I Digress... The World of the Essay

Montaigne
I notice while writing essays my mind enters fully, another landscape. I am not talking about essay, essays—but the true essay, or personal essay, as Montaigne would have it, the essay as an attempt, a try. “I am myself the matter of my book,” he said. And, oh, let me digress…

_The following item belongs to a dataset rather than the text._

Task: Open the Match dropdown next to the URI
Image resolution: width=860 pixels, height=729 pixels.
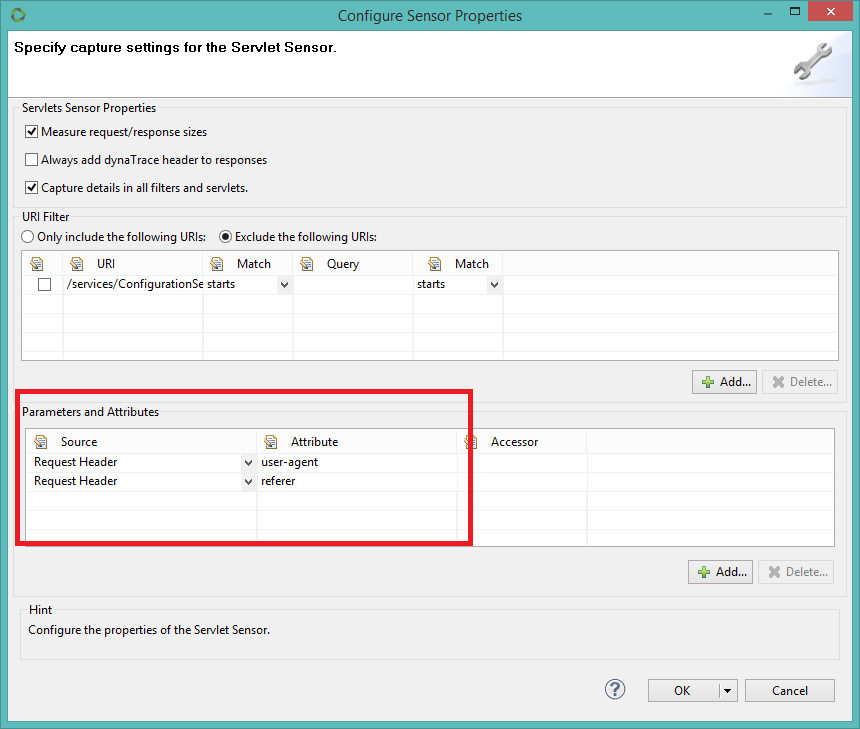Action: [283, 284]
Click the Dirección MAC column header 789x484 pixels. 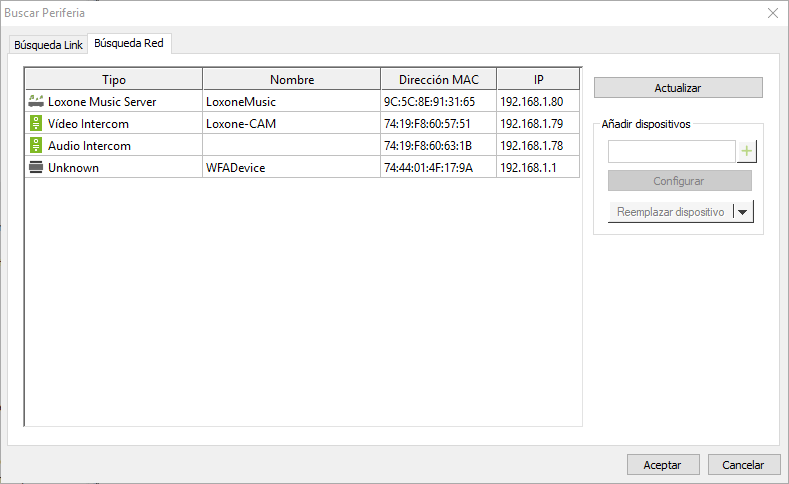coord(438,79)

I notice my mind is filled with thought—as though in trance—sky, bird, cloud, nothing. Rhythm. Silence is selected above all noise. Digress, digress, which is to wander amid the lines as they pile up, as I attempt to get at something, I don’t know yet what. This is essay. Let’s essay, Patrick Madden said during one of his lectures at VCFA, perhaps his first, perhaps it wasn’t even him, but none of this is about the facts, all of it is about experience, existing, being, and the way the work of writing can envelop us so completely that we forget we are merely crafting essays, finding meaning from the layers of our lives, we feel instead like we are more alive somehow, like we are poetic beings floating over summer streets, drifting amid the scents of greasy diner food, Chinese, hot-dog stand and the odd wafting sugary smell blasting out of the Ben & Jerry’s like a fog machine of scent.



Oh, I digress.

Ben & Jerry

Comments

Kris Arnason said…
I miss writing. I don't mean writing, writing. I journal daily because I need to be loyal to my wanting soul. I haven't written an essay since the last time an essay was assigned to me. I loved that. I'm thinking about writing a book titled, "The Bright Side of Cancer" and fill it with the perks of cancer (you have to really just make these up but maybe it would cheer someone up some day) The first perk is that you don't have to worry about getting cancer.
Angela Sparandera said…
Emily! I love this post. I didn't even know you had a blog. I love it.